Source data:
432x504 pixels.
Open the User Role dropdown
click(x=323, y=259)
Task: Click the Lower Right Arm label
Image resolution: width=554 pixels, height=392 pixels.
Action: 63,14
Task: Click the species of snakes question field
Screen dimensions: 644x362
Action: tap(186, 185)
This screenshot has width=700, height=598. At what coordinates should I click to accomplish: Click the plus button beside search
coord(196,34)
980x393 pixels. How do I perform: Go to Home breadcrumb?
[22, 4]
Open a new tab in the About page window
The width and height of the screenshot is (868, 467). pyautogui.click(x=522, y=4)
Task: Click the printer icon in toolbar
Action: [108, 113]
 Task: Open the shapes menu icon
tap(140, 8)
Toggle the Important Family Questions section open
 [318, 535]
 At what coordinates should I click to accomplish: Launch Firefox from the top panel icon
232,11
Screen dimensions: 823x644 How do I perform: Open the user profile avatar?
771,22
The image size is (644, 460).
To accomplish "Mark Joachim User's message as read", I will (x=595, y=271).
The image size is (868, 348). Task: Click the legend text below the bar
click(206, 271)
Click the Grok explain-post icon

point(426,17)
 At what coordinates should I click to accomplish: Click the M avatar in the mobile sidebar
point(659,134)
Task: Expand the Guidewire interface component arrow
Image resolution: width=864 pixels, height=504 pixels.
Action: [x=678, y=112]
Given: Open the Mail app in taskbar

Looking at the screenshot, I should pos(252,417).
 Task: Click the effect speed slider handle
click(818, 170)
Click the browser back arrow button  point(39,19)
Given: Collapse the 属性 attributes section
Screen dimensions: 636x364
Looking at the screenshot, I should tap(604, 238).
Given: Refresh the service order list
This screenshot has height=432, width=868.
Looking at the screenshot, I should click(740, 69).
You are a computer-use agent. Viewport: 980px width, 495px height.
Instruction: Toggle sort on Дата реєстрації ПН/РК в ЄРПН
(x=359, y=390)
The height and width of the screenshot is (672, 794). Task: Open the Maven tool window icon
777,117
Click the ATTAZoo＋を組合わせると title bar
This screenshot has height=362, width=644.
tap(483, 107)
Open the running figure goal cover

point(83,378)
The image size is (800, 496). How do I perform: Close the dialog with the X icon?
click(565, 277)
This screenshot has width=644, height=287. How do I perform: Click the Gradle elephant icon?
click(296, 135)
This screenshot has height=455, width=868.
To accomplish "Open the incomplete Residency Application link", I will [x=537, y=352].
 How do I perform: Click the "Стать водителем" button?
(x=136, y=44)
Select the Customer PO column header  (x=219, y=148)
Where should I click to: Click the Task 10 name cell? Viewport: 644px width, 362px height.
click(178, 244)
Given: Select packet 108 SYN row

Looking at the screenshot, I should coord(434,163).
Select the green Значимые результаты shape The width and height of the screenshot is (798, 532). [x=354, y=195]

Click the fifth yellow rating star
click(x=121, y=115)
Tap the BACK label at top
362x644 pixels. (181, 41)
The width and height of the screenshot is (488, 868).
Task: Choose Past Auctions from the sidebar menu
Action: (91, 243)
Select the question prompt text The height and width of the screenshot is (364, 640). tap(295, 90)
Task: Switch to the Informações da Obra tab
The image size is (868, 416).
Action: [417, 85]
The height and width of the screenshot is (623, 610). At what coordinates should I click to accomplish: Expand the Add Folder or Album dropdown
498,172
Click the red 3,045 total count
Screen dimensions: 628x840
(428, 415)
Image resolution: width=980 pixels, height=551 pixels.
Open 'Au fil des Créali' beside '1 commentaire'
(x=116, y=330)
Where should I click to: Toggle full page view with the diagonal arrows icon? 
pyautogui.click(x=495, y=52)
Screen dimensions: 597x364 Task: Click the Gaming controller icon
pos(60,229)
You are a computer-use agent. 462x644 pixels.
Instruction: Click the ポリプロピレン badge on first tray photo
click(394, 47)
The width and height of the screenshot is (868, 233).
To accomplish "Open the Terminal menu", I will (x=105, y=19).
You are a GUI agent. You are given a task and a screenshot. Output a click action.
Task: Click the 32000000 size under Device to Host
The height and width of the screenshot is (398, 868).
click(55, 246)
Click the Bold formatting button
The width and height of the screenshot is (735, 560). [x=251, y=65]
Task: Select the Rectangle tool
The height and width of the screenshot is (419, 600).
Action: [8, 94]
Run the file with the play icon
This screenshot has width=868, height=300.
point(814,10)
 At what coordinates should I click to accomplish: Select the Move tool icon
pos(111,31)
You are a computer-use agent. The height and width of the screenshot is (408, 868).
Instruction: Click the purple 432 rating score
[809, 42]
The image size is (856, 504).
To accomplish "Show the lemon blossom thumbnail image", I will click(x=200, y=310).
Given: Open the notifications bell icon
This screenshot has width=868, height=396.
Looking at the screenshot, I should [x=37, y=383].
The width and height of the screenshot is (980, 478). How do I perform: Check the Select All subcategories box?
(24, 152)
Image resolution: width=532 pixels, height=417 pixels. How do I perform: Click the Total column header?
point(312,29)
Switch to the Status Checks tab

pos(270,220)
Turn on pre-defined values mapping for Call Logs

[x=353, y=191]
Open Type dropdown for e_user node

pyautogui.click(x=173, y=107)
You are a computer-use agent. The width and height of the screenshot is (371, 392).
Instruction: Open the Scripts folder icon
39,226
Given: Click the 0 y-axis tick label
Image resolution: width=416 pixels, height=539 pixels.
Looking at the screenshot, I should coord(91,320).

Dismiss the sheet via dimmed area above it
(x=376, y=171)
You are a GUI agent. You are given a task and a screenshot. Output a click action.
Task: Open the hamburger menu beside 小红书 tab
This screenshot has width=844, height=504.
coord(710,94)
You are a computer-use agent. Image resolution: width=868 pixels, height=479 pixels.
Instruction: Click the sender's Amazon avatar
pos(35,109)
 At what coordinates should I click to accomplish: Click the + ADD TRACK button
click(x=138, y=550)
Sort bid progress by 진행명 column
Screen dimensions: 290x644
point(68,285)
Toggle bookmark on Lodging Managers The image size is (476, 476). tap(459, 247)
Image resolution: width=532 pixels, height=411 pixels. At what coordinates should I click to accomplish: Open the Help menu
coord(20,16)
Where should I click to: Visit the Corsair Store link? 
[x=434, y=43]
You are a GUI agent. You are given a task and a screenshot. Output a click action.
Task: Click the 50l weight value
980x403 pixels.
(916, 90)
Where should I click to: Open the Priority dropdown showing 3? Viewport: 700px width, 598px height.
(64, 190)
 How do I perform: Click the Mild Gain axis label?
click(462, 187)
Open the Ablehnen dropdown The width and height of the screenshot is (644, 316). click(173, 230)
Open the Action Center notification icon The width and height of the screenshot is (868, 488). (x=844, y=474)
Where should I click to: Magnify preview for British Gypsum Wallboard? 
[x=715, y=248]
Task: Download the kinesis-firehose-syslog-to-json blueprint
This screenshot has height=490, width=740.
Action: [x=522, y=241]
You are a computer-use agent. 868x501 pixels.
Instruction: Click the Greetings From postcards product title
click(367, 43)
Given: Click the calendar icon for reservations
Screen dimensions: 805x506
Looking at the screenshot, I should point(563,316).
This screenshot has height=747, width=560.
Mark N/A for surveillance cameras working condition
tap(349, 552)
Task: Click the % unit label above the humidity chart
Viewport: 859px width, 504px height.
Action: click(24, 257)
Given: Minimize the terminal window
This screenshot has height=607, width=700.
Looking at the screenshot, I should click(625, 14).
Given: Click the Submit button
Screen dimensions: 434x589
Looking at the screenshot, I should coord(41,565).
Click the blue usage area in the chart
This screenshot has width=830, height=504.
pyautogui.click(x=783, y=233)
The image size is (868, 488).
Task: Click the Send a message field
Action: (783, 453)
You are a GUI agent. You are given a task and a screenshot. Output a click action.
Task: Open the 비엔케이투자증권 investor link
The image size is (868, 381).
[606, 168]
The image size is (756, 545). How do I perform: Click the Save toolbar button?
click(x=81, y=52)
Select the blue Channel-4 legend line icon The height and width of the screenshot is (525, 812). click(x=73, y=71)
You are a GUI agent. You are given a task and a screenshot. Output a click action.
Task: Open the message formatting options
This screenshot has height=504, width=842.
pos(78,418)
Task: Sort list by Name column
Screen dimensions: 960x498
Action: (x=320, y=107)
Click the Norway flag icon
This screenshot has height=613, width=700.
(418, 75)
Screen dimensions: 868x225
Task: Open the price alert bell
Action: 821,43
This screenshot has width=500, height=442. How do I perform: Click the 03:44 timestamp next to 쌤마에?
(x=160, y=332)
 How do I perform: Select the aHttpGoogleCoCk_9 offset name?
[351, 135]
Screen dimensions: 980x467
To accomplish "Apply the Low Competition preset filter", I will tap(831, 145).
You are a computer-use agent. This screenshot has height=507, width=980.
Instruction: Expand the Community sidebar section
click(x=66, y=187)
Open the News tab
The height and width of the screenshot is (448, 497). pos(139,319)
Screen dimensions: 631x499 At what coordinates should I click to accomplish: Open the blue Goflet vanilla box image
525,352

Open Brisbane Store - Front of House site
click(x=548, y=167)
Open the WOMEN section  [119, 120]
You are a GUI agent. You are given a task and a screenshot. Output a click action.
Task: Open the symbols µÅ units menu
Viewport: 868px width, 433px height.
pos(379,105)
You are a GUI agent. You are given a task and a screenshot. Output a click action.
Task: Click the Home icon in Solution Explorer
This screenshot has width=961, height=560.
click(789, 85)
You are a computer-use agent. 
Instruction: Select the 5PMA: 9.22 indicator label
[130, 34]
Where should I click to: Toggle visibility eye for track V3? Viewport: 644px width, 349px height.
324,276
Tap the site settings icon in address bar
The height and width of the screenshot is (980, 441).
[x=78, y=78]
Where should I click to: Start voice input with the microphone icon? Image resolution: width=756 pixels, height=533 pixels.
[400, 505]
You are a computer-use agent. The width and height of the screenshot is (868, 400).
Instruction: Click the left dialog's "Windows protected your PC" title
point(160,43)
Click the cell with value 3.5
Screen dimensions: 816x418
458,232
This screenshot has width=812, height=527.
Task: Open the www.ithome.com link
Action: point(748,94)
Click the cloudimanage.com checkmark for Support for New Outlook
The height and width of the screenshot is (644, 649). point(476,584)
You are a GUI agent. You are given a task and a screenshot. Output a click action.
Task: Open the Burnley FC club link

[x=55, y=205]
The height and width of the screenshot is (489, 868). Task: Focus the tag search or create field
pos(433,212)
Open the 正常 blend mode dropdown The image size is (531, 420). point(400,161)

Brief: From the data above, copy each line where the string "will" appears.

Output for this task:
To accomplish "Mark Joachim User's message as read", I will (x=595, y=271).
To accomplish "Open the incomplete Residency Application link", I will [x=537, y=352].
To accomplish "Open the Terminal menu", I will (x=105, y=19).
To accomplish "Show the lemon blossom thumbnail image", I will click(x=200, y=310).
To accomplish "Apply the Low Competition preset filter", I will tap(831, 145).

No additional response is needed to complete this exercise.